The rise of the sandwich: Casablanca

by Josh Foreman
Groove Korea (

Neighborhood: Haebangchon

Sandwich style: Moroccan

Signature sandwiches: Moroccan Chicken, Spicy Shrimp

In the beginning, when God created Haebangcheon, the neighborhood was a formless void. Then God said, “Let there be Casablanca,” and there was Casablanca.

Casablanca is every expat’s secret spot — the place you recommend when someone asks if you know of any good restaurants. They go, and then Casablanca becomes their secret spot, and so on. Why? Well, first, it’s because Casablanca has some seriously delicious, seriously different sandwiches. (I wrote in 2011 that Casablanca’s Moroccan Chicken sandwich is the best in the city — that is still true.) Second, it’s because Wahid Naciri, the face and proprietor of Casablanca, makes everyone who walks in feel special.

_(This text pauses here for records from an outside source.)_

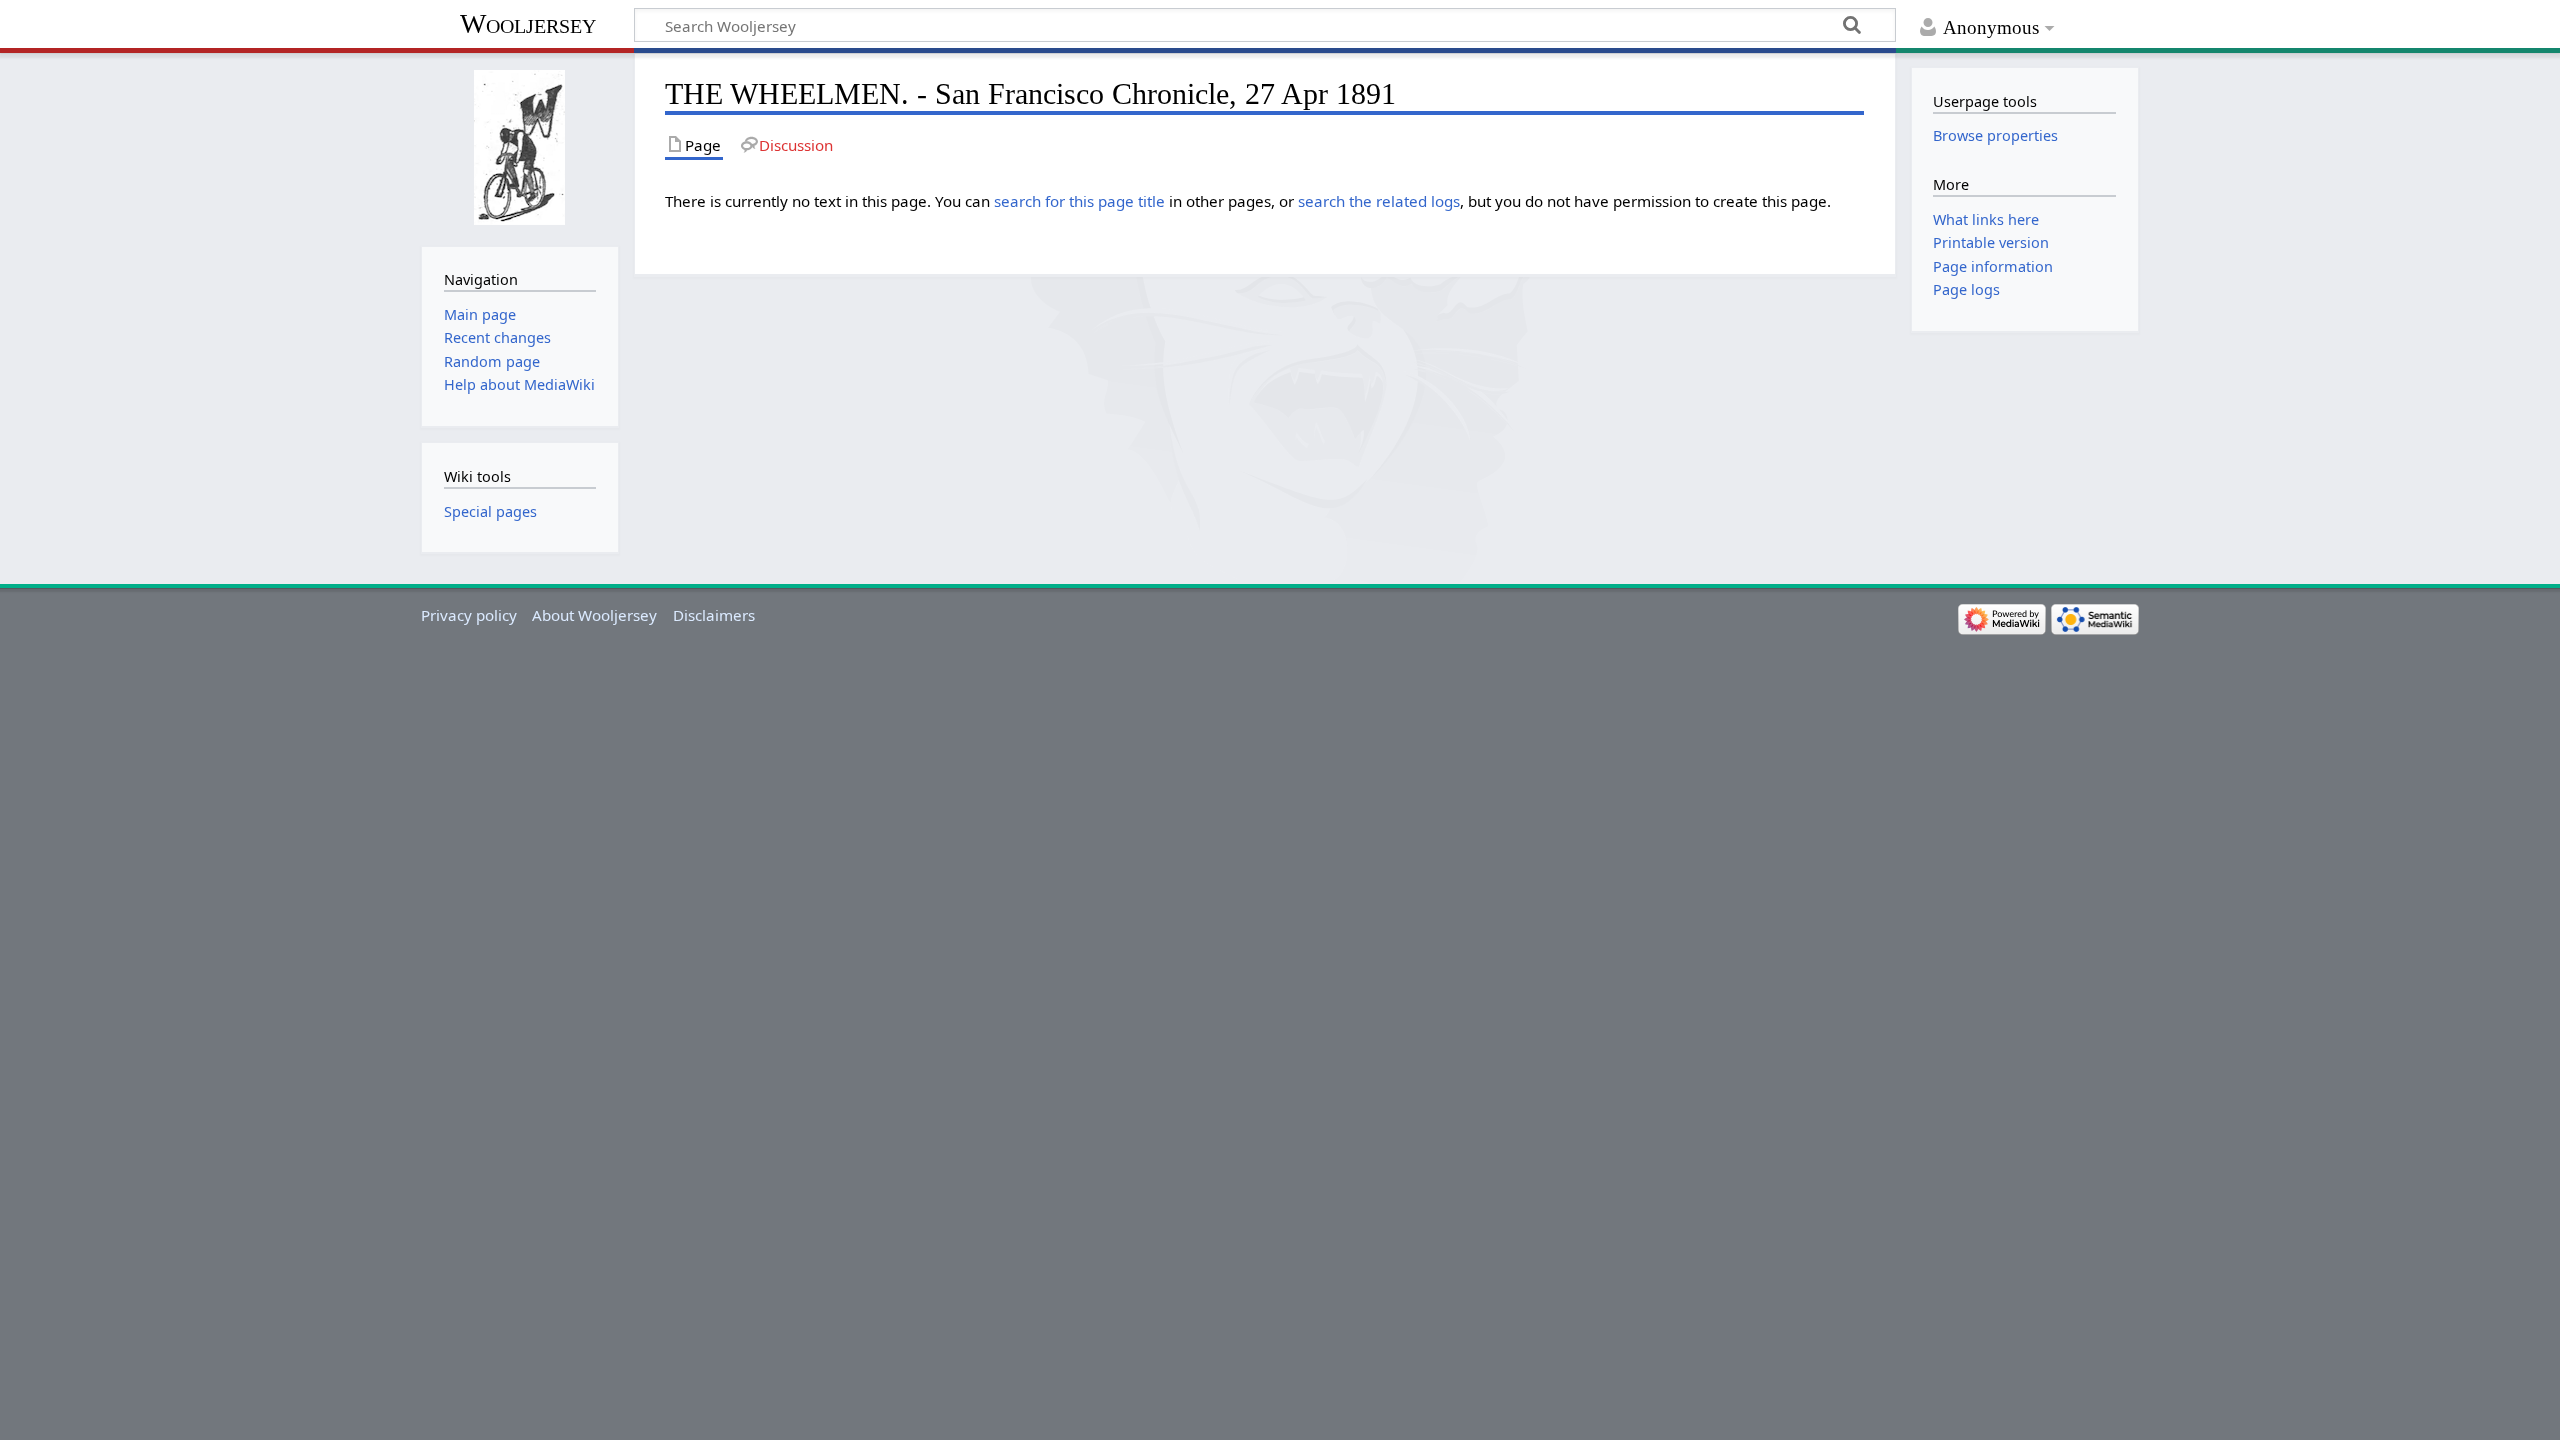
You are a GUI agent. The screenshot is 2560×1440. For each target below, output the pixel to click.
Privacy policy (469, 615)
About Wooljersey (594, 615)
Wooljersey (528, 23)
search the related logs (1379, 201)
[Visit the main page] (519, 147)
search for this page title (1079, 201)
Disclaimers (714, 615)
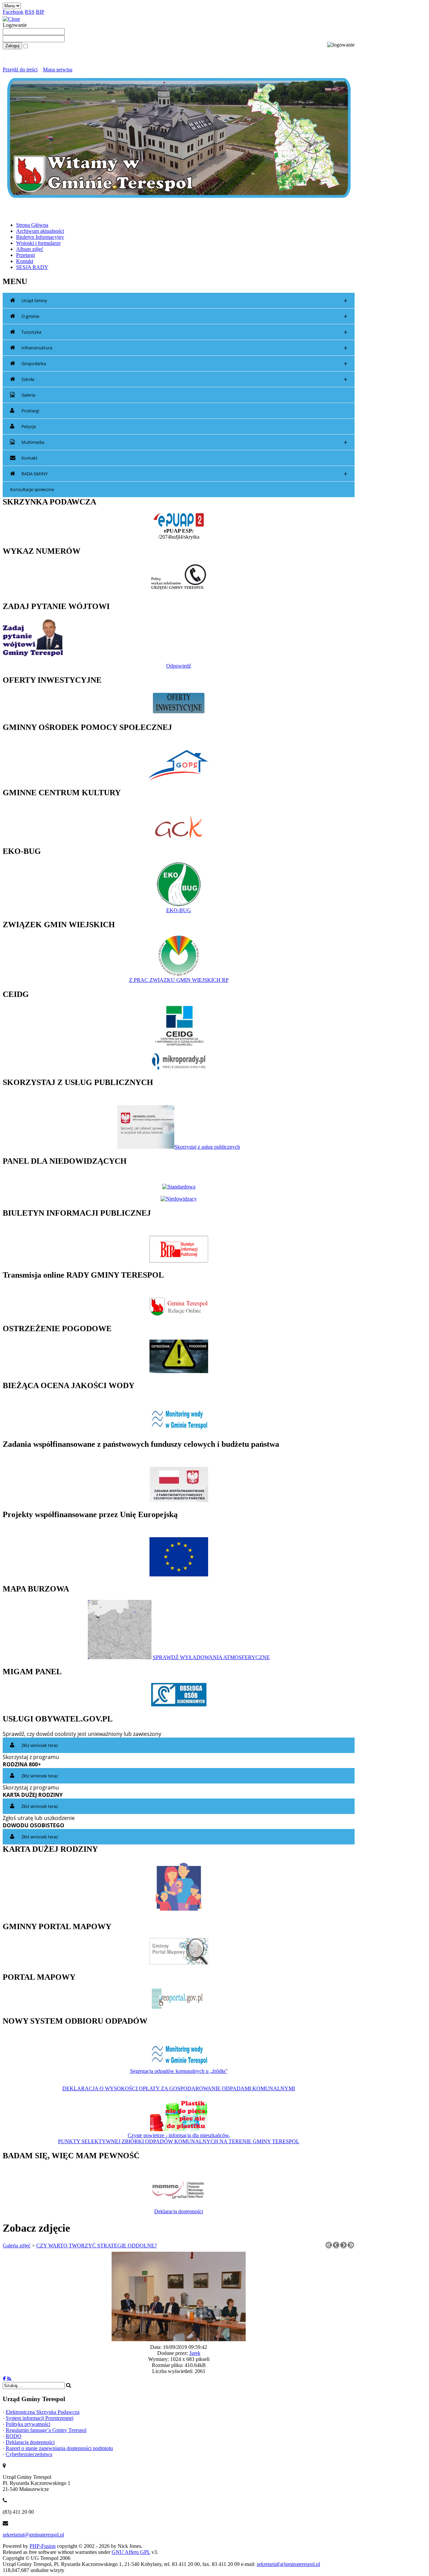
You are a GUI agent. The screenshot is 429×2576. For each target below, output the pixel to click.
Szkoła (184, 379)
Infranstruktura (184, 347)
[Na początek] (328, 2247)
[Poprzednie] (336, 2247)
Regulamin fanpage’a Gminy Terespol (46, 2430)
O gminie (184, 316)
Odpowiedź (178, 666)
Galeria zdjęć (16, 2245)
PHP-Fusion (42, 2546)
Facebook (13, 12)
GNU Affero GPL (131, 2552)
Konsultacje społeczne (32, 489)
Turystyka (184, 332)
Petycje (28, 426)
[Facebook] (4, 2379)
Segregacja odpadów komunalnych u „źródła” (179, 2071)
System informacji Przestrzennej (39, 2418)
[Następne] (343, 2247)
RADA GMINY (184, 473)
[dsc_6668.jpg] (179, 2339)
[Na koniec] (351, 2247)
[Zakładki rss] (9, 2379)
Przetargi (30, 411)
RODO (13, 2436)
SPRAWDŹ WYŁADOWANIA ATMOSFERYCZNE (211, 1657)
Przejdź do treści (20, 69)
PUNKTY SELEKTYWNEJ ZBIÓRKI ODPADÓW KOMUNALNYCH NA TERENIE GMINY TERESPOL (178, 2141)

Spend a few minutes in the restaurant on a weekday evening and you will see — he knows just about everyone who walks in and by his shop, and waves and calls out to all of them.

Naciri, who runs the shop with his brother, Karim, brought to Seoul what few others have — a really, truly different sandwich. There are a few things about the Moroccan Chicken that set it apart from other sandwiches. First and most important is the “maakouda,” which can inadequately be described as fried mashed potato balls. The maakouda is crisp and golden brown on the outside, with the wonderful, soft texture of mashed potatoes on the inside. Second is the marinade that the pieces of chicken breast sit in before they are cooked. Naciri uses preserved lemon, that is, lemons that have been pickled in a mixture of salt and their own juices, to give the chicken a unique zest. The crunchy, toasted bread Naciri uses is from a Syrian bakery in Itaewon. The sandwich is also dressed with lettuce, tomato and mayonnaise. Like many of the sandwiches in this story, the Moroccan Chicken sandwich combines taste and texture well: the crunch of the bread, the firmness of the chicken breast, the softness and richness of the maakouda, the tartness of the preserved lemon.

Casablanca has other sandwiches as well — one with lamb, one with egg. The other one I tried for this story is the Spicy Shrimp. It’s similar to the Moroccan Chicken, but instead of chicken breast, the sandwich is filled with spicy shrimp in a light red sauce.

An HBC mainstay, the eating area recently got a facelift. The dining space is slightly larger, and Moroccan prints now hang on the wall under the light of star-shaped lamps. They’ve added staff too, but the Naciri brothers are still there every evening to greet their loyal patrons.


Casablanca is located on Haebangchon’s main street, between the CU Mart and Phillies. To get to Haebangchon, walk out Noksapyeong Station, exit 2. Walk about 200 meters, veering left when you come to the traffic lights. Casablanca is another 200 meters or so on the left.